Traditional IRAs provide a tax benefit to you now, and the tax perk from a Roth IRA comes during your retirement. The IRS allows you to deduct money you contribute to a traditional IRA from your taxable income each year, up to an annual limit. With a Roth IRA, you contribute after-tax money. However, the IRS never taxes your original contributions when you access your money. It's important to know and understand these distinctions as you consider what will happen as the result of account liquidation.
After you reach age 59-1/2, you'll pay taxes on the entire amount of all traditional IRA withdrawals. In fact, the IRS charges regular income tax -- at your tax bracket at the time -- on traditional IRA distributions, regardless of time and circumstance. If you have held your Roth account for at least five years, the IRS does not charge tax on Roth withdrawals, including earnings that accumulated on top of original contributions, provided you ask for the liquidation after you turn 59 1/2.
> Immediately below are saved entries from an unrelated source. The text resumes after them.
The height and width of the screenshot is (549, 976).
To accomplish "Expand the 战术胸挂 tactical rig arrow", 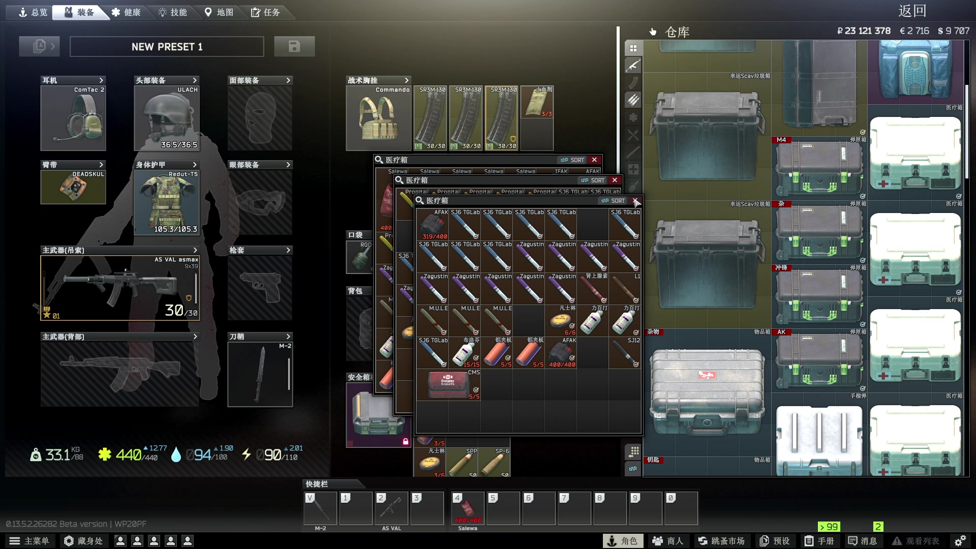I will coord(406,80).
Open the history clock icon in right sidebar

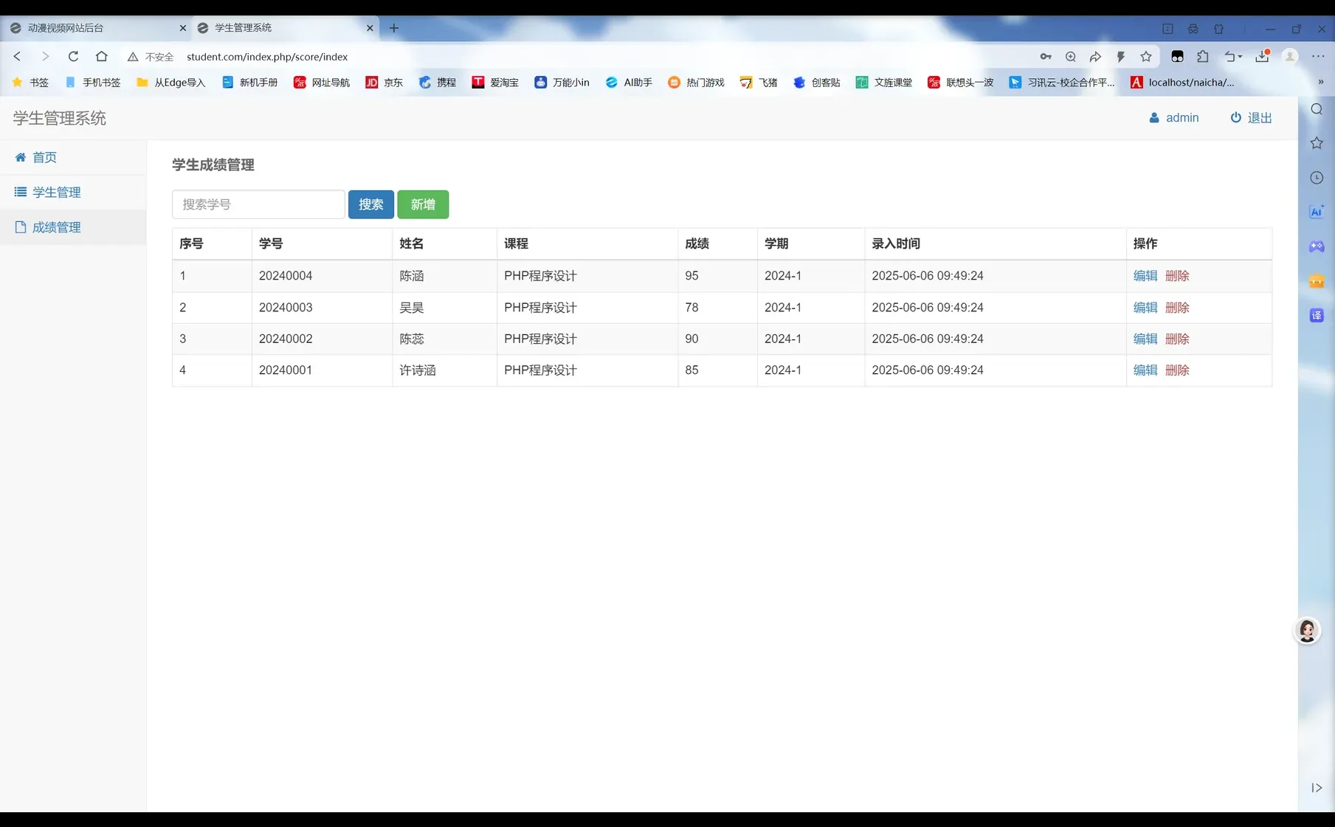1317,177
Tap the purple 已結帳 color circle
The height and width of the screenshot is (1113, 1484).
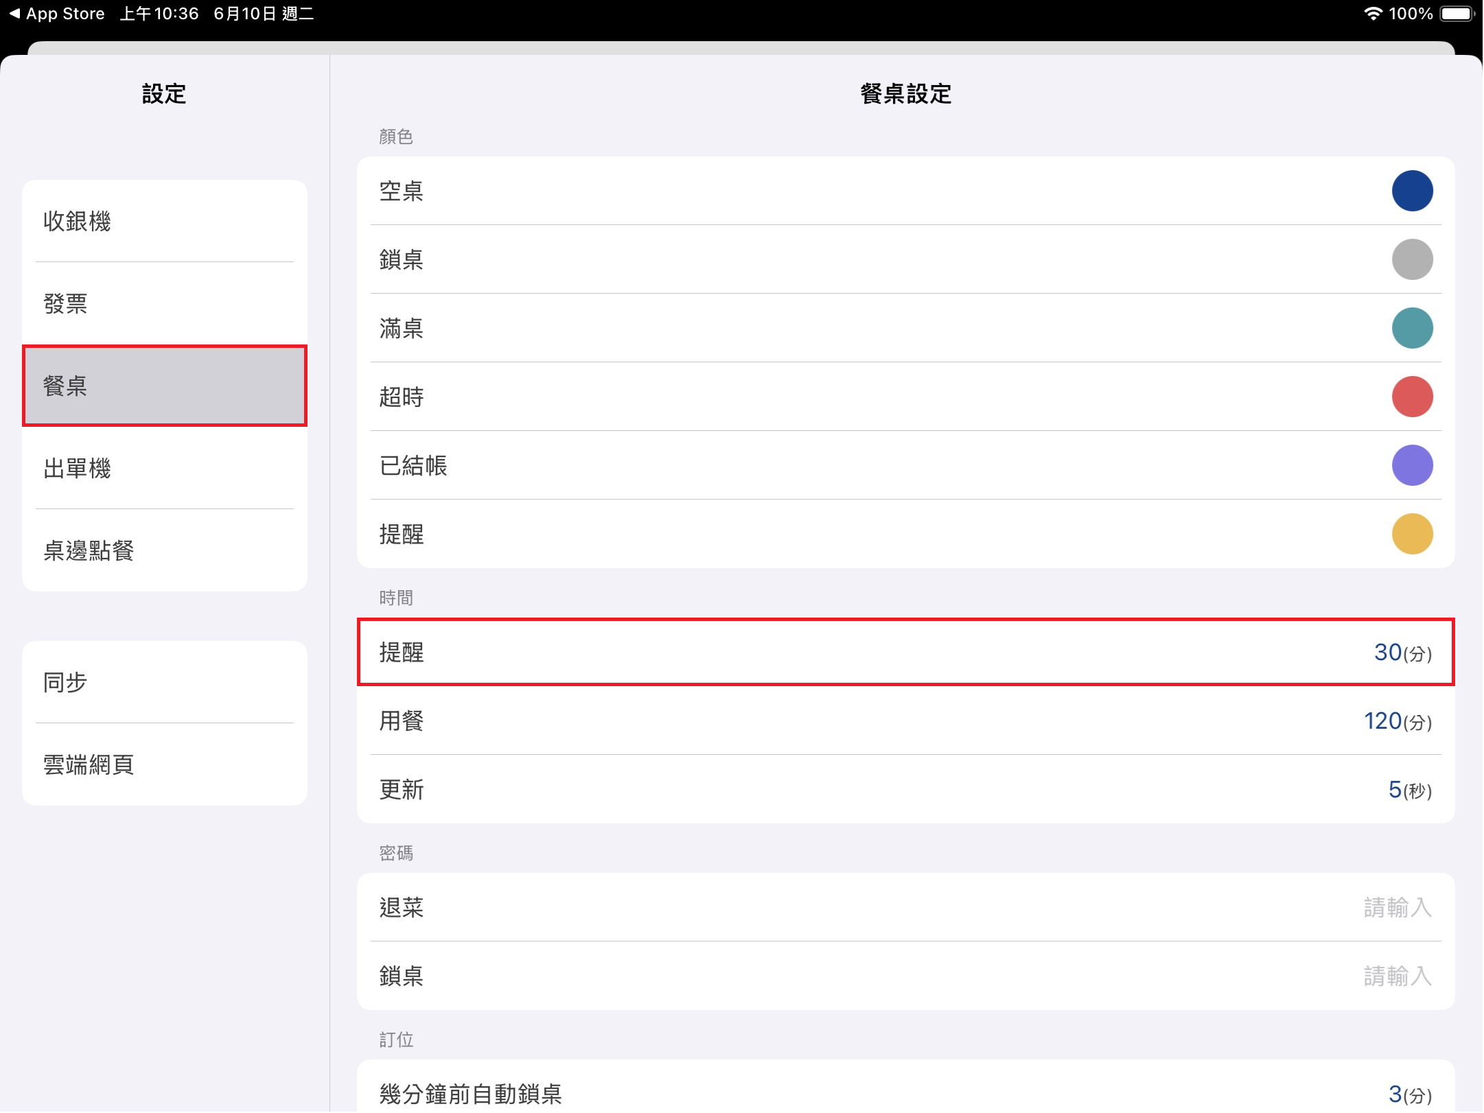[1411, 465]
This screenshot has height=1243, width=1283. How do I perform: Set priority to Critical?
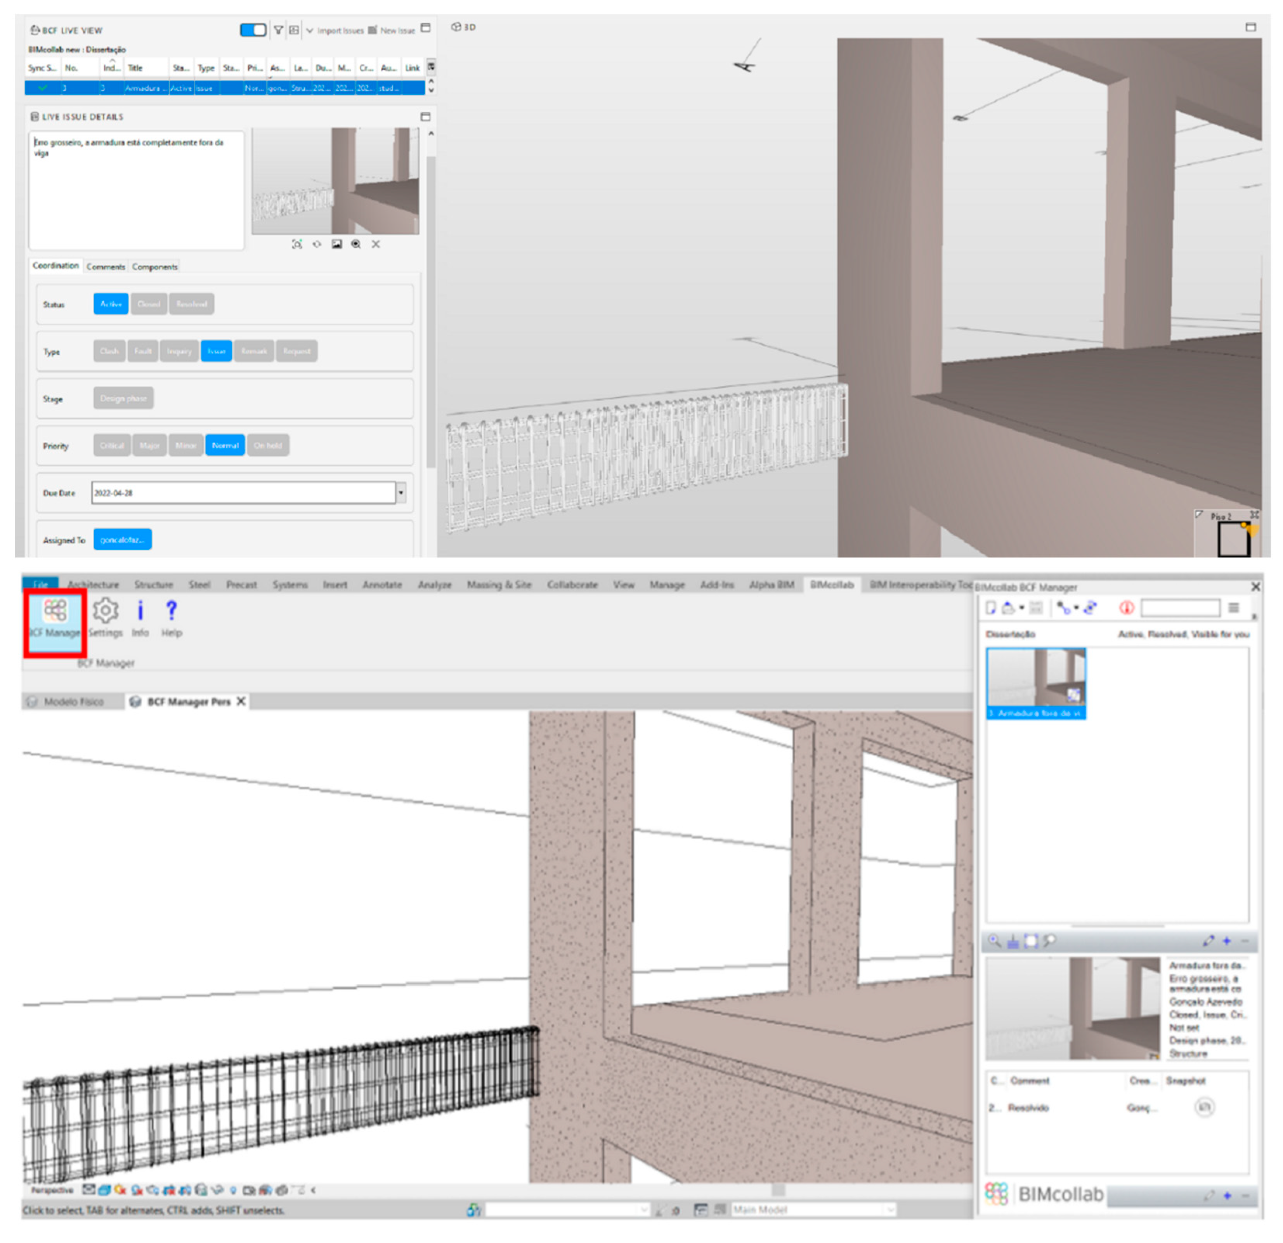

If you liquidate an IRA account prior to turning age 59-1/2, the IRS generally assesses a 10 percent tax penalty, and taxes the withdrawal at your income tax rate. There are some exceptions to this rule, such as if you become disabled or use the funds to purchase a first home, the details of which can be found in IRS Publication 590. In a Roth IRA, the 10 percent penalty only applies to earnings, such as capital gains and dividends. You'll never pay tax on original contributions you remove from a Roth. When you ask for a Roth withdrawal, your IRA custodian takes out original contributions first followed by other money, including earnings. With a traditional IRA, the entire amount of an early withdrawal gets slapped with the 10 percent penalty in addition to regular income tax.
While you do not have to completely liquidate your traditional IRA, the IRS does require traditional IRA owners to begin taking required minimum distributions (RMDs) by April 1 of the year after they turn 70-1/2, at the latest. After turning 70-1/2, you must take annual RMDs from your traditional IRA.